1.2 wherein the sensor data analysis module applies a model of human physiology to associate the time series of acceleration vectors with one of the following categories of human gait: supination, protination, over-protination or neutral.

However, the Board considered the claimed customization as well as the use of the human physiology model to be non-technical:

1.3 The skilled person would need to be given instructions on both how the “physiological” attribute” (category of human gait) should be based on the sensor data and how the customization should be based on the human gait. This was said to be an indication of non-technicality.

In response, the Appellant argued that the term “design” pertained to technical properties of the piece of footwear and that “customization” had to be interpreted as customization of a physical item. Furthermore, the Appellant argued that the distinguishing features would improve the accuracy and user-friendliness of the customization process by additionally including dynamic information:

1.4.1 The appellant argued that the term “design” pertained to technical properties of the piece of footwear, like shape, size and material composition and that “customization” had to be interpreted as customization of a physical item rather than graphics customization. The description (paras. [0023], [0027] and [0041]) would clearly set out how sporting footwear could be customized based on one or more properties of a user’s running gait, determined from sensor data representing time series of acceleration vectors by applying a model of human physiology.
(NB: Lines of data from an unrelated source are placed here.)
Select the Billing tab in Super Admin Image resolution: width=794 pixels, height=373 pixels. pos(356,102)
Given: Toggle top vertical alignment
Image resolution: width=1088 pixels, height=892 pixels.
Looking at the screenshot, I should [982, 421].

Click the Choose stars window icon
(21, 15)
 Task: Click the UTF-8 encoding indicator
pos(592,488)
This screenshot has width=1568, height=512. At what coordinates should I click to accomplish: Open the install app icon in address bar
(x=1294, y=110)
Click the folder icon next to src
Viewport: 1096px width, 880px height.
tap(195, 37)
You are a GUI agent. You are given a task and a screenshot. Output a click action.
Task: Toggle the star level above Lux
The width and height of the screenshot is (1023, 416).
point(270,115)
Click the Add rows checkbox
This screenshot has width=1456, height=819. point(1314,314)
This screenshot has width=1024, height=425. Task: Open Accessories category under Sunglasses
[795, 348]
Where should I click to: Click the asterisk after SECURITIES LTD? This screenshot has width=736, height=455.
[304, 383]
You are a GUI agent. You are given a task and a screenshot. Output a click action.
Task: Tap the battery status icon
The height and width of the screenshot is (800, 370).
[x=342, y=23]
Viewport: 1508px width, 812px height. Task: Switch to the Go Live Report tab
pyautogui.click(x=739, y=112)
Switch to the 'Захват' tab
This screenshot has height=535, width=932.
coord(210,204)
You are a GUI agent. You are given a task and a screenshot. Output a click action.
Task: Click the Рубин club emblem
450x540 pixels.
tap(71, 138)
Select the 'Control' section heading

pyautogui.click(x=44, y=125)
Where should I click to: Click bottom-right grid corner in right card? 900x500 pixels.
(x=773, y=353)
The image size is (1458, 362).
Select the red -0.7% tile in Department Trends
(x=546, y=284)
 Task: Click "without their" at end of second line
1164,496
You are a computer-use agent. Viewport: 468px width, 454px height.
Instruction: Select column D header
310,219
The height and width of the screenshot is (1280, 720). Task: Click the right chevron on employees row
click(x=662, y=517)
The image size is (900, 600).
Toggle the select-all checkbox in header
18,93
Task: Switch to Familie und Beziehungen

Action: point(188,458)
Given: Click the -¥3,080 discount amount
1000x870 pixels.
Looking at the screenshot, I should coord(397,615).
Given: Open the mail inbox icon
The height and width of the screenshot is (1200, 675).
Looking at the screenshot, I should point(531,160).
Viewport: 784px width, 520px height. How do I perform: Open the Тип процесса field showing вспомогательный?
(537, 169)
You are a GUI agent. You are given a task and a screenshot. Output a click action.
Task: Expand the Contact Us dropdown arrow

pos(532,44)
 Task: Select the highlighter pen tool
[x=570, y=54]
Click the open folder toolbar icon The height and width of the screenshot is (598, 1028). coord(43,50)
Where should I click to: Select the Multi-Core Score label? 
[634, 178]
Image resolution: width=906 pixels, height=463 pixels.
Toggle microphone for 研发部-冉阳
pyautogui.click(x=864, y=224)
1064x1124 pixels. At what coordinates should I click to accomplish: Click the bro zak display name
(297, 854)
1.4.2 The appellant also pointed out that the advantageous technical effect of the combination of the above features was that not only static data about the shape of the foot of a wearer – in the form of a 3D scan of the foot and pressure map of the foot sole – was used in the customization process for the piece of footwear, but that dynamic information – in the form of a time series of acceleration vectors – was utilized to obtain information about the gait category of the wearer. The gait category was used to determine the design of the customized footwear which better fitted the user’s typical movement patterns.

1.4.3 The appellant argued that the objective technical problem should be formulated as how to improve the accuracy and user-friendliness of the customization process of D3.

However, the Board did not follow the Appellant’s arguments. Instead, the Board stated that the invention can be seen as two mappings, where the first one maps sensor acceleration data to a gait category and the second one maps the gait category to a “customized” design:

1.5.1 With respect to the first mapping, the Board stated that the recording of sensor data is no doubt technical. However, the question is whether the mere idea of mapping this acceleration data to a gait category is technical, involves any technical considerations or has any overall technical effect. This would be the case if the algorithm were to somehow enhance the input data using consideration of e.g. the placement of the sensors. However, apart from specifying that the data “includes a time series of acceleration vectors” which is “analyzed” no further details are present in the claim that could constitute technical considerations about the data or the sensors. Thus, the Board considers that the mere idea of mapping acceleration data to gait category does not contribute to inventive step. Only its implementation involving the sensors could contribute.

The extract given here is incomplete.